Race and Diversity at Utah Colleges

by Gordon Jones

An article in the Salt Lake Tribune of 18 May conveys some good news and a dire warning of future mischief.

The article asks “how many women and minorities are faculty at Utah’s universities.” The good news is (tho that is not at all the conclusion of the reporter, or of her sources), again in the words of the article, “no one really knows.”

I regard it as profoundly encouraging that, though the Utah Board of Regents, the supervisory body over the state’s eight public institutions of higher learning, has asked the schools for this information for 34 years, none of them have ever supplied it.

Why do I regard this dereliction of duty as a ray of sunshine? Quite simply because no one can or should know the answer to the question, and the compliance failure might, just might, signal that our long national obsession with minority classifications is fading.

I don’t know exactly how the Board of Regents phrases its demand to the schools, but I do know that in seeking tax-exempt status from the Internal Revenue Service, colleges are required to report “the racial composition …of (a) the student body, (b) the faculty, and (c) the administrative staff.” I know that because Mount Liberty College, the nascent liberal arts college my colleagues and I are in the process of founding, is being asked that question.

The only honorable answer to such a question is “we don’t know, and we don’t care.”

Mount Liberty does not discriminate in employment, admissions, or financial aid on the basis of race, gender, ethnicity, religion, country of origin, or any other criterion except the ability to do the work we require. Frankly, the only reason to ask prospective employees, faculty, or students for that information would be for the purpose of discriminating (see below), and since we do not discriminate, we have no need for it.

But even if we asked for it, how could we trust the answers? As Elizabeth Warren has (interminably) reminded us, we are all pretty sketchy about our own racial and ethnic background. If we were to ask, a student might report her race as “black” (or whatever euphemism is currently in vogue), but how do we know she is telling the truth? She might think she is black (or she may be passing), but as we learned not long ago from Strom Thurmond, surprises in our heritage abound.

Utah is required by federal law to track the ethnicity of those to whom it issues drivers’ licenses. The purpose of this intrusion is to determine if the Highway Patrol is more likely to ticket members of some groups than others. The options include Spanish, Hispanic, Latino, Mexican, Mexican American, Chicano, Puerto Rican, and Cuban. I wonder how Latino arrest rates compare with Hispanic, or, for that matter, Chamorro, another option.

The federal census asks about race and has done since 1790. But the results are changing rapidly, and are likely to continue to do so. The 2010 census found, for example, that “Some Other Race” was the third most common response, and there is a very real possibility that next year, SOR will overtake Black, and be the second-largest racial classification in the United States. This possibility is terrifying to those who make their living splitting hairs. “People are increasingly not answering the race question,” says Roberto Ramirez of the Census Bureau. “They are not identifying with the current categories.”

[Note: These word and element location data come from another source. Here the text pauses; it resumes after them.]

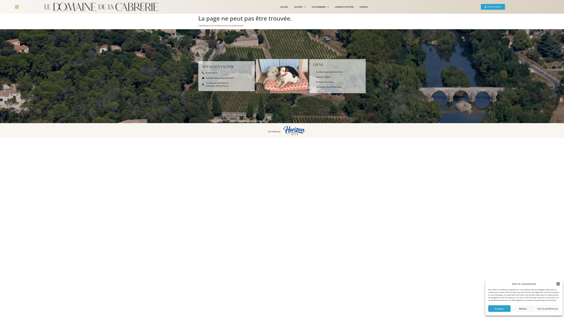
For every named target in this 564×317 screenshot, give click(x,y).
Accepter (499, 308)
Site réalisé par (274, 131)
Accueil (284, 7)
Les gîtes (298, 7)
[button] (558, 283)
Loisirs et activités (344, 7)
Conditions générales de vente (329, 72)
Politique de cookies (325, 82)
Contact (364, 7)
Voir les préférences (547, 308)
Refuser (523, 308)
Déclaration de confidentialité (329, 87)
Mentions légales (323, 77)
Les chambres (319, 7)
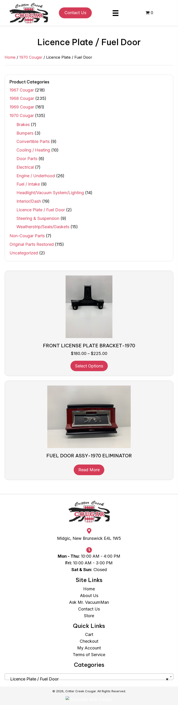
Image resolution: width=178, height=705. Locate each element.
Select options (89, 366)
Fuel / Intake (28, 184)
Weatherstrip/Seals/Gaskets (42, 226)
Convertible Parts (33, 141)
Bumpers (24, 133)
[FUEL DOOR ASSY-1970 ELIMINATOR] (89, 416)
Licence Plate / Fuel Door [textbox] (87, 679)
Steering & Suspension (37, 218)
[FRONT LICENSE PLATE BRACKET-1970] (89, 306)
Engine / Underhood (35, 175)
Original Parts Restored (32, 244)
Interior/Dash (28, 201)
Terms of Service (89, 654)
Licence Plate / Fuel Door (40, 209)
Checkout (89, 641)
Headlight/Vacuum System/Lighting (50, 192)
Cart (89, 634)
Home (10, 57)
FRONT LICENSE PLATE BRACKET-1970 (89, 345)
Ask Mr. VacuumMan (89, 602)
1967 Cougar (22, 90)
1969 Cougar (22, 106)
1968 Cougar (22, 98)
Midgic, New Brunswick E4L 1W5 (89, 538)
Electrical (25, 167)
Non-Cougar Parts (27, 235)
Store (89, 615)
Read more (89, 469)
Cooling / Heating (33, 150)
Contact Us (89, 609)
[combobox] (89, 676)
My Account (89, 647)
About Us (89, 595)
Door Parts (26, 158)
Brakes (23, 124)
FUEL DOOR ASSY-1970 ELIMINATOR (89, 455)
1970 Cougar (30, 57)
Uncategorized (24, 252)
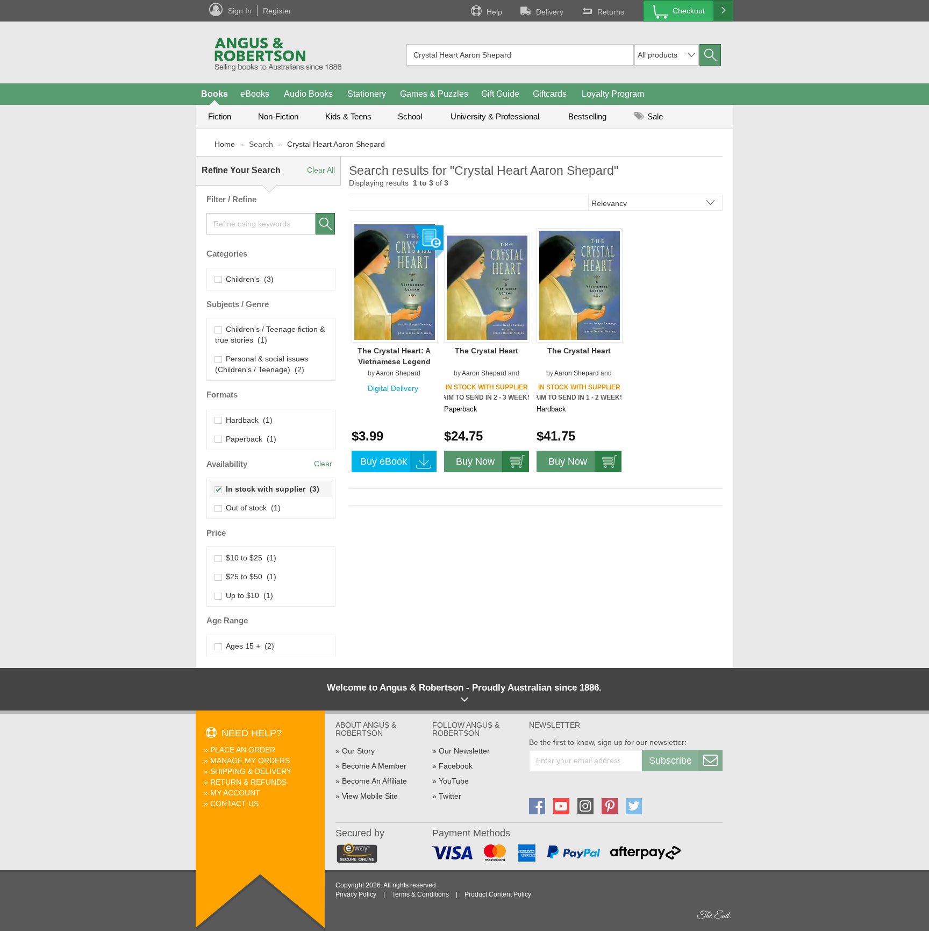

Terrifying to Mr. Ramirez, who is “trying to come up with a [better] question.” But I am frightfully bucked by this trend. I suspect that the popularity of “other” is as much a result of disgust with the whole idea of racial classification as anything else. It certainly is for me, for I am one of those terrible people Mr. Ramirez fears: I report my own race as “other.” (Years ago, when I was required to report the ethnic heritage of my children to the IRS, I put them all down as Hispanic. After all, their grandmother was born in Mexico. I thought it might help them get into Yale. It didn’t.)

The situation with respect to gender is hardly better and is potentially even riskier. No one is likely to object much to a gender question on an application form, but the traditional dichotomous gender division is under serious attack. Sally today may be Solly tomorrow, and Heaven help any college administrator who makes assumptions in these matters if Solly decides to take offense.

At the beginning of this article, I mentioned that this requirement poses a danger, and here it is: the only possible reason for seeking this kind of information is to facilitate political intervention in academia.

The article admits as much.

Following a description of the racial and gender composition of the faculty at the University of Utah, the article notes that “Ruth Watkins [President] at the University of Utah and Astrid Tuminez [President] at Utah Valley University— have expressly made it their goal to hire more diverse staffs.” Not the best staffs. Not even better staffs. The goal here is not improving the instruction of the student body. It is the continuing sacrifice of institutions of higher learning on the altar of diversity, a diversity that diminishes daily, as the examples of Steph Curry and Kamala Harris remind us (not to mention Tiger Woods and Cory Booker).

Jeff Olsen, Provost at Utah Valley University describes the process. (I paraphrase here from the Tribune article.) Because men tend to have more experience, UVU has “re-evaluated” the requirements for faculty applicants, lowering the number of years of experience required. It has also “broadened its definition of experience to attract more candidates.”

In other words, in pursuit of an increasingly irrelevant will-o-the-wisp, UVU is intentionally seeking to hire less-qualified applicants. How the student body will benefit from being taught by less-qualified and less-experienced teachers is not explained. But it doesn’t matter, because education is no longer the mission of higher education in America.